Pyeongchang 2018

Menu Mobile

New discipline – Alpine Skiing Team Event promises knockout agenda-setting fun

ST MORITZ, SWITZERLAND - FEBRUARY 14:  Aj Ginnis (L) of USA competes with Erik Read of Canada at the Alpine Team Event during the FIS Alpine World Ski Championships on February 14, 2017 in St Moritz, Switzerland.  (Photo by Alexander Hassenstein/Getty Images)

Skiing has always been a sport for individuals – pitting one woman or man against the clock in the hunt for victory.

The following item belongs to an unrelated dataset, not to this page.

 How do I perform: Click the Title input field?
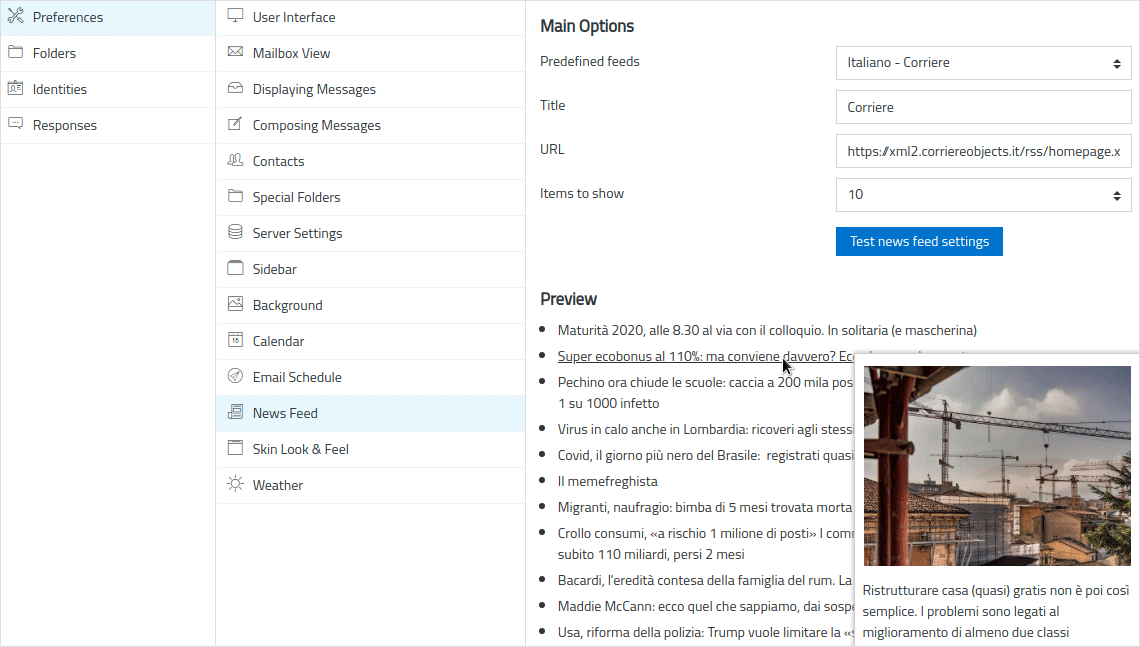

So the new alpine skiing team event promises to be something very different for both participants and spectators alike, with teams of four taking on rival nations in a series of one-on-one parallel slalom races.

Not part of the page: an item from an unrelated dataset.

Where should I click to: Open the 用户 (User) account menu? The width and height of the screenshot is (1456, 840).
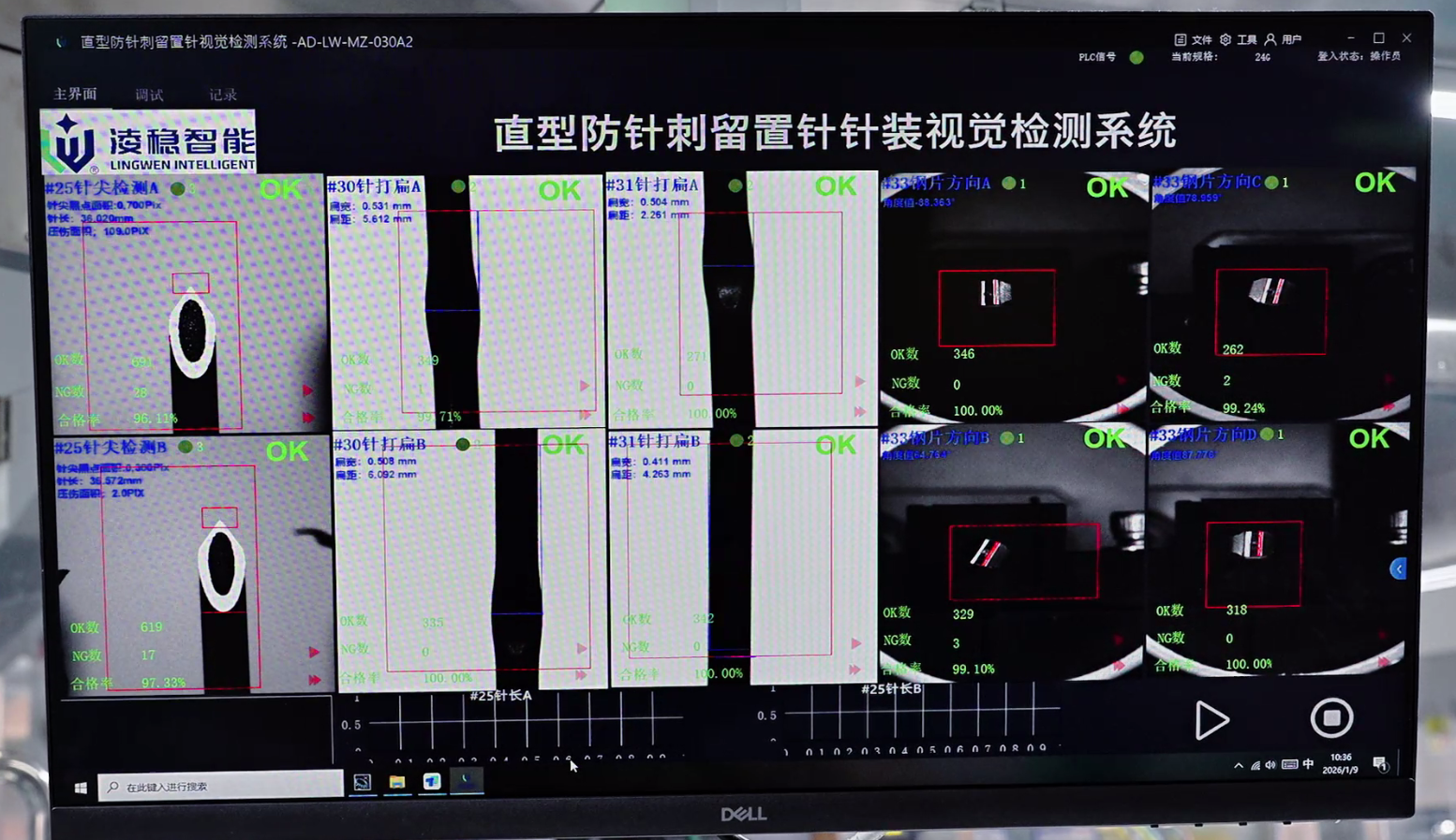[x=1270, y=39]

Included partly in response to the IOC’s Agenda 2020, which is seeking more gender equality and mixed events across all sports, the event is certain to be an exhilarating spectacle.

Held on a short course marked with giant slalom gates, 16 nations will participate. It’s a straight knockout, with the winners of each heat moving forward to the next round, culminating in a final for the two unbeaten nations and a bronze medal match for the semi-final losers.

Heats will be determined by International Ski Federation (FIS) national team rankings, with the top seed facing the 16th-ranked nation in the first round. Individual skiers face an opponent of the same gender in each tie. They start together and negotiate their way down identical courses featuring gates every 10 metres. Each match-up consists of two male and two female races.

A point is scored for every head to head won (if both skiers fall, the one who progressed further down the course gets the point), and if each team wins two races each, the cumulative time difference comes into account. Getting a quick start is vital on a route that usually takes no more than 25 seconds to descend, and with one race happening after the next, it’s a tiring contest in which team spirit plays a key part.

Alpine skiing team has been raced for over a decade on the World Championships stage, with Austria (three wins), France (two wins) and Germany (one win) proving the most adept so far. France’s foursome of Adeline Baud, Alexis Pinturault, Tessa Worley and Mathieu Faivre are reigning champions, having beaten Slovakia in the 2017 final in St Moritz, Switzerland.

The races will be held on 24 February at the newly-constructed route at the Yongpyong Alpine Centre, which has room for 6,000 fans. It is the final event on PyeongChang 2018’s skiing calendar – and potentially its most exciting.